What is He Doing Here?
            If you were Jesus would have let Judas eat the Last Supper? Would you have washed his feet? Imagine if you knew that someone was going to betray. In mere hours, this person would seek to destroy you for a few coins. Would you serve this person? Would you sit down and eat with them? Jesus did.
            Romans 12:17-21 tells us to be kind to our enemies and to bless those who persecute us. Christ gives us a wonderful picture of this truth. Judas had allowed the Devil some control over him (13:2). He had already agreed to betray Jesus Christ (Matthew 26:14-16).  And yet here is the One who set the stars in the heavens and commands legions of angels washing the feet of his betrayer.  In just a few hours Judas will kiss the cheek of Christ and seal the fate of both Lord and disciple.  Why does Jesus wash his feet?

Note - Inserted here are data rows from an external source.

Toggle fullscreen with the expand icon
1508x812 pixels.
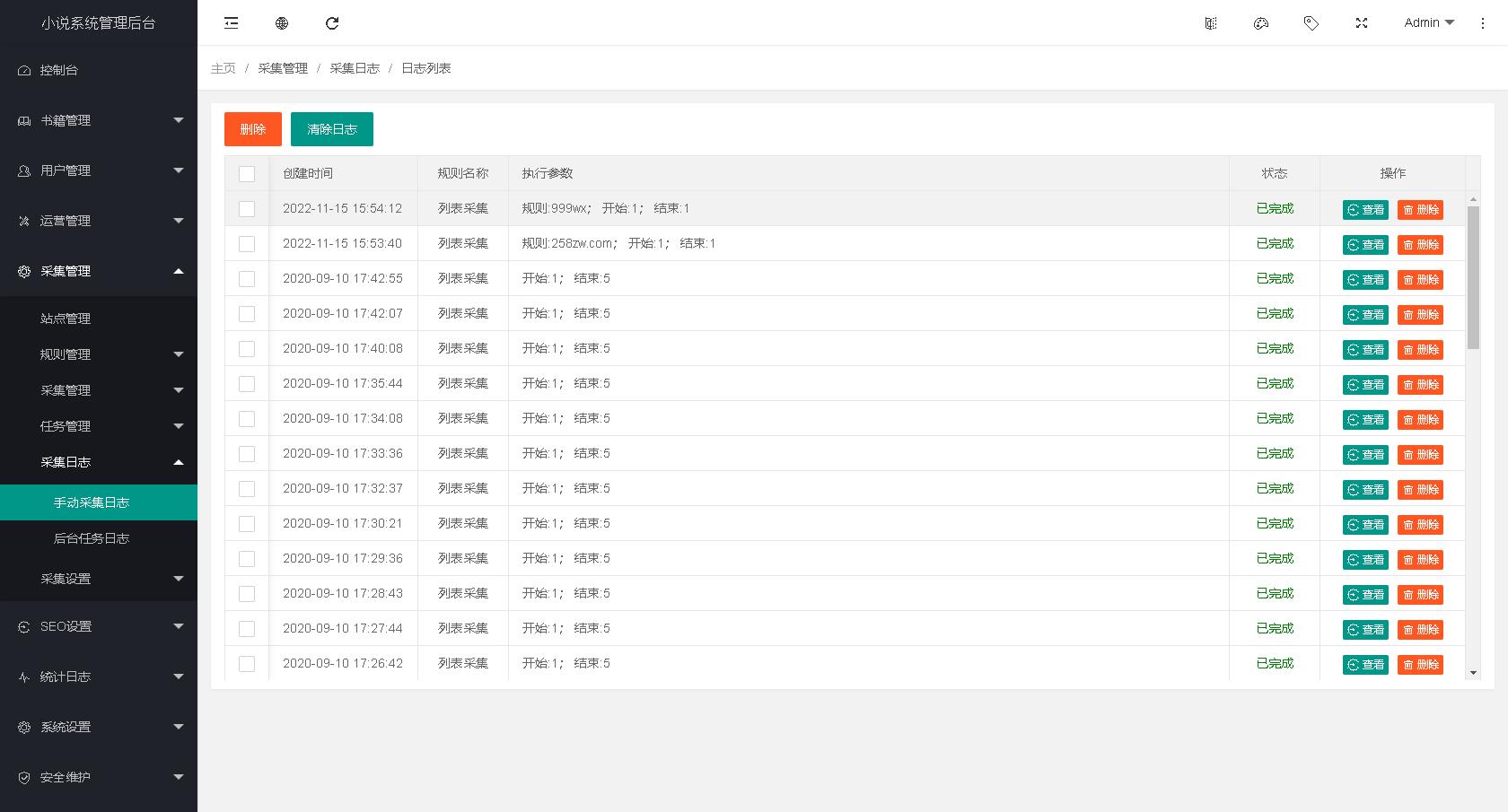[x=1362, y=23]
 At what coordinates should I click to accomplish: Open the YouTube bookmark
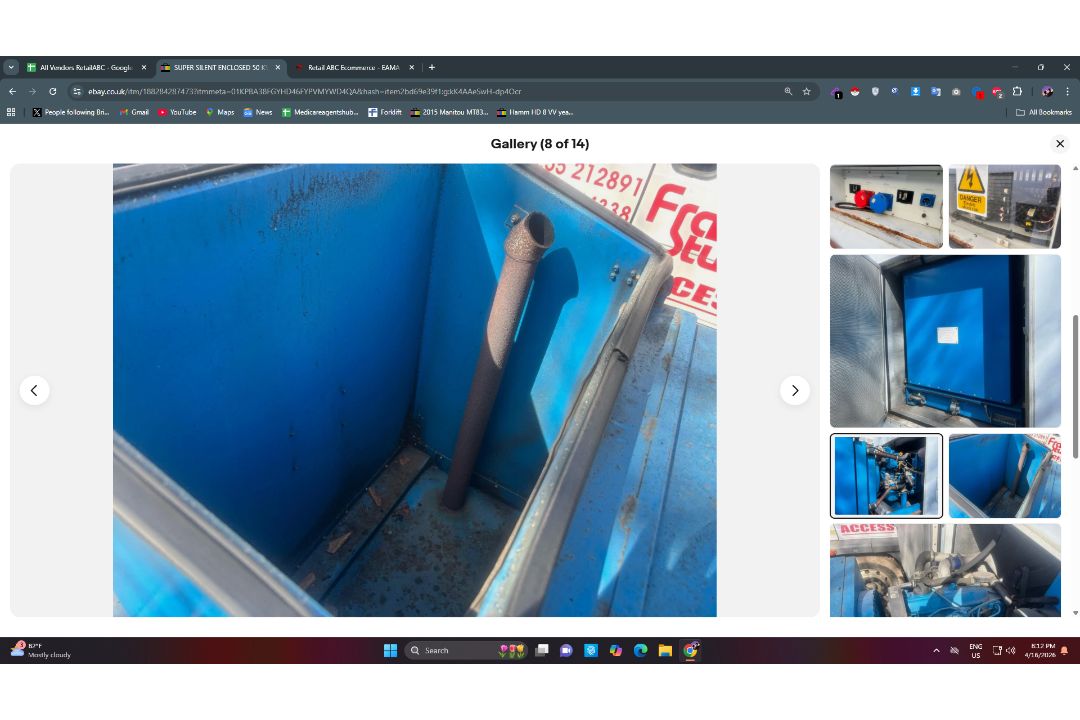point(177,112)
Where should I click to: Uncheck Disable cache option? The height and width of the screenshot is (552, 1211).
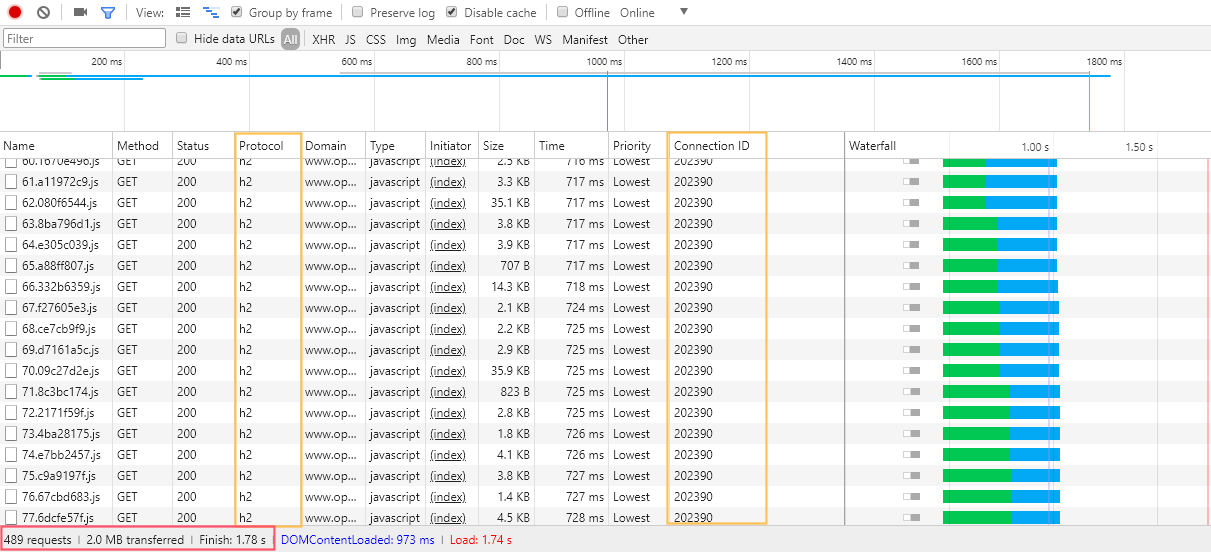(x=452, y=13)
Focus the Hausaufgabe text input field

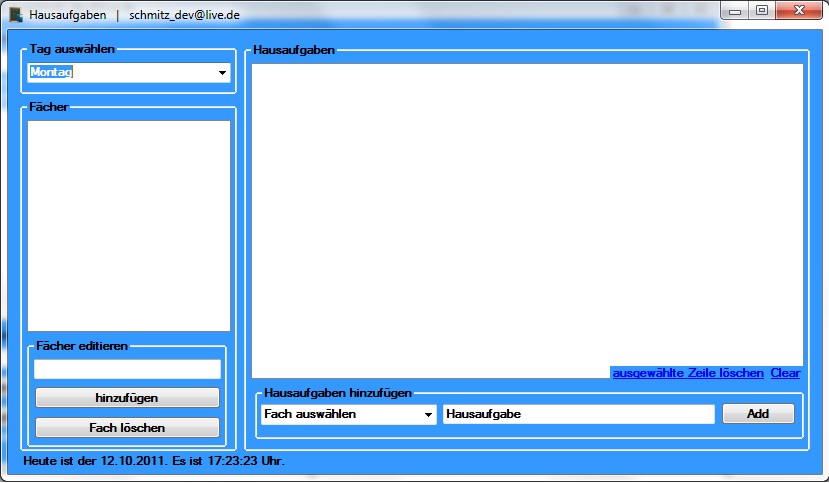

            We must learn to serve those who hate us. Washing the feet of those we love is hard enough. But to wash the feet of our enemies requires grace beyond what we can find in our natural human hearts.  Only Christ can give us the grace to love those who stab us in the back.  Who is that enemy that you refuse to serve? Is there someone at work that you like to “stick it to?” Is there a family member that you refuse to serve because they slandered you in the past? If we are to be like Christ we must serve, not just those we love, but even those who hate us.

Blessed Are Those Who Do
            Finally, notice Jesus’ warning in verse 17.  We all tend to believe that because we have read something or studied something that we are doing it. But between knowing and doing there is often a deep chasm. Jesus reminds us here that knowledge is not enough. Memorizing the passage and studying it in depth is not a substitute for obedience. Only those who obey are blessed.


            But this is not just a warning. It is a promise. Jesus tells us that when we follow in his footsteps we will be blessed. Indeed, the only road to blessing is to follow after Christ. Men, if we want our homes and churches and communities to be blessed by Christ then we must refuse to glorify ourselves. We must put on the clothing of a slave and serve those around us.  We must be willing to do any task, no matter how small or trivial or low, to serve our wives, children, friends, neighbors, coworkers, and even our enemies. I asked earlier if we could imagine any of our heroes washing the feet of those around them. But now we must ask the question of ourselves. Could our family or friends or fellow church members imagine us washing their feet? If not, we should repent and follow after the example of our Master.